start ENTRIES

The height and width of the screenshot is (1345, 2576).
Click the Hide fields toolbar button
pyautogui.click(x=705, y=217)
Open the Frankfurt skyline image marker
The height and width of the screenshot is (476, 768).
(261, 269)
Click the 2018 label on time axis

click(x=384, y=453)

end ENTRIES
start ENTRIES

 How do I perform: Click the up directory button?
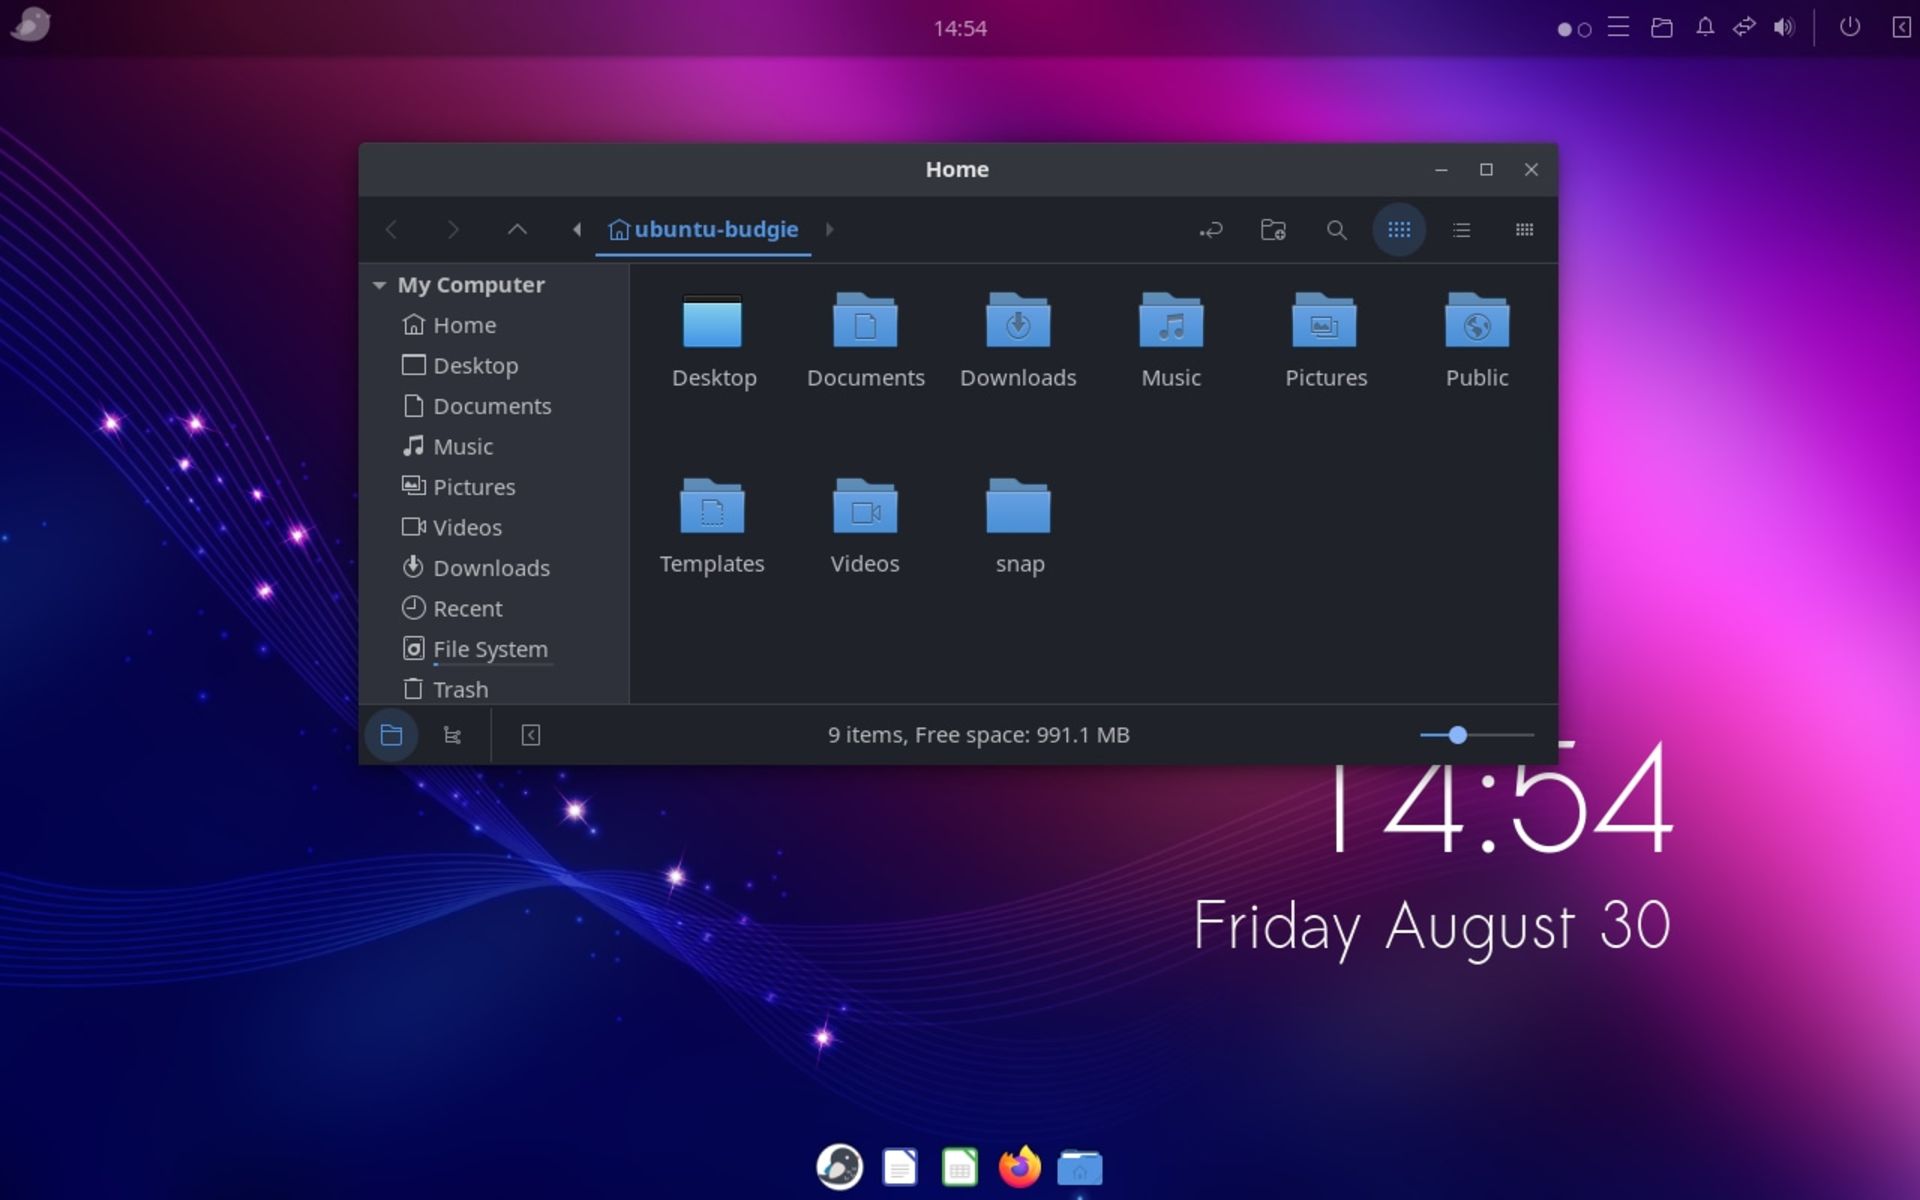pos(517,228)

end ENTRIES
start ENTRIES

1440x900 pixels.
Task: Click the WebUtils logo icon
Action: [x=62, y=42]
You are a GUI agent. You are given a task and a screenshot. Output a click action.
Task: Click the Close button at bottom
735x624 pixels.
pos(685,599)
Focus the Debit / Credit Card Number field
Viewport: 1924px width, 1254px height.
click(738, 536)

end ENTRIES

• JOB:
Can you convert the lines from the line with "The height and width of the screenshot is (1345, 2576)." up to and including the line with "click(x=384, y=453)" into a JSON list of strings, one string per line, skipping any blank lines?

• WORKED SOLUTION:
[
  "The height and width of the screenshot is (1345, 2576).",
  "Click the Hide fields toolbar button",
  "pyautogui.click(x=705, y=217)",
  "Open the Frankfurt skyline image marker",
  "The height and width of the screenshot is (476, 768).",
  "(261, 269)",
  "Click the 2018 label on time axis",
  "click(x=384, y=453)"
]